_Task goal_
Below are records; from the line containing "[Lukk vindauge for" through the very last line, output each line exactly. No pictures.

_Available records_
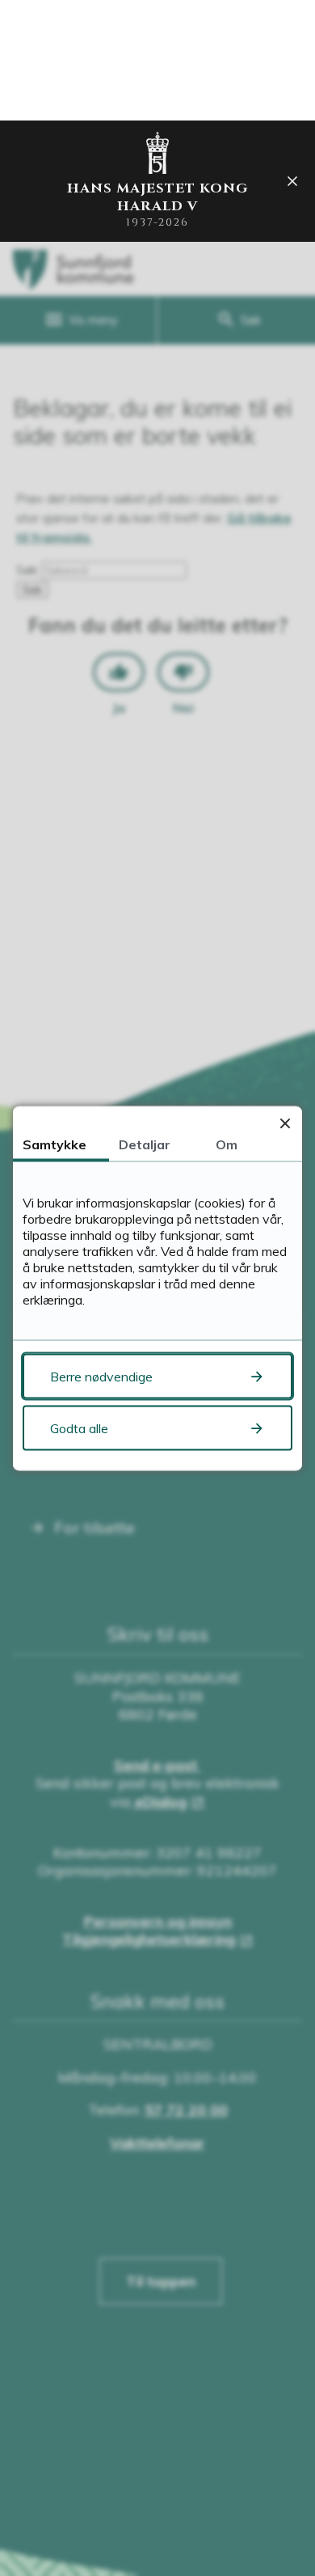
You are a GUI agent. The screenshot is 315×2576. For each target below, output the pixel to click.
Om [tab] (226, 1144)
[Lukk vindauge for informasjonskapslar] (284, 1123)
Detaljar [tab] (144, 1144)
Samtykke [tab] (54, 1144)
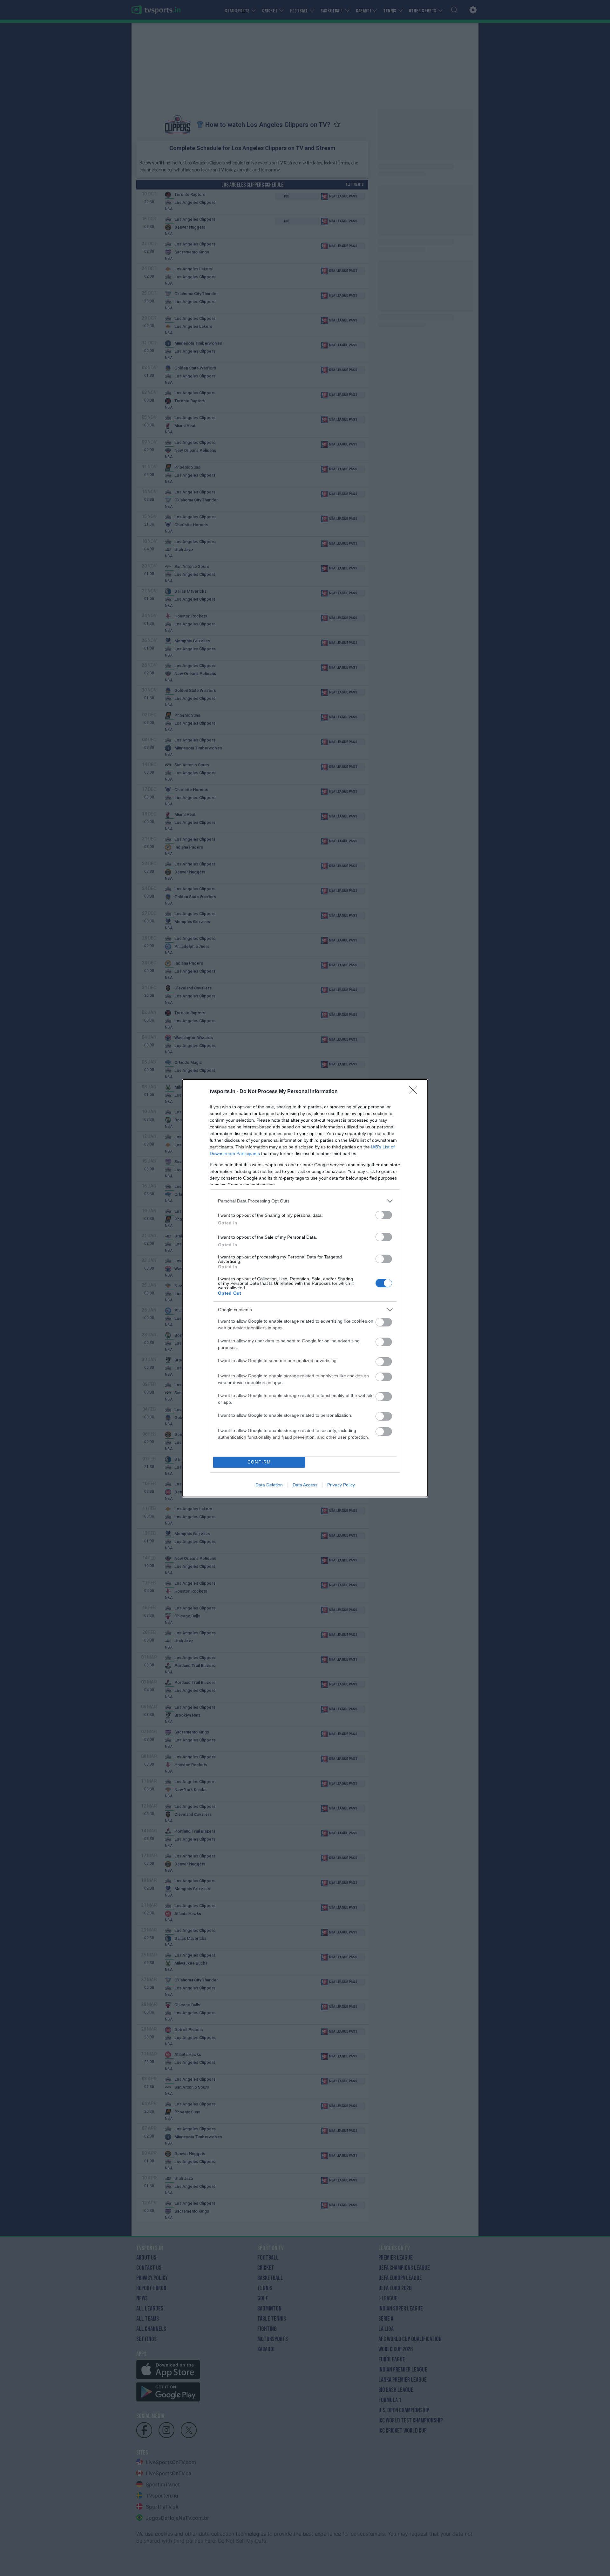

_Finished exercise_
[Lukk vindauge for informasjonskapslar] (284, 1123)
Detaljar [tab] (144, 1144)
Samtykke [tab] (54, 1144)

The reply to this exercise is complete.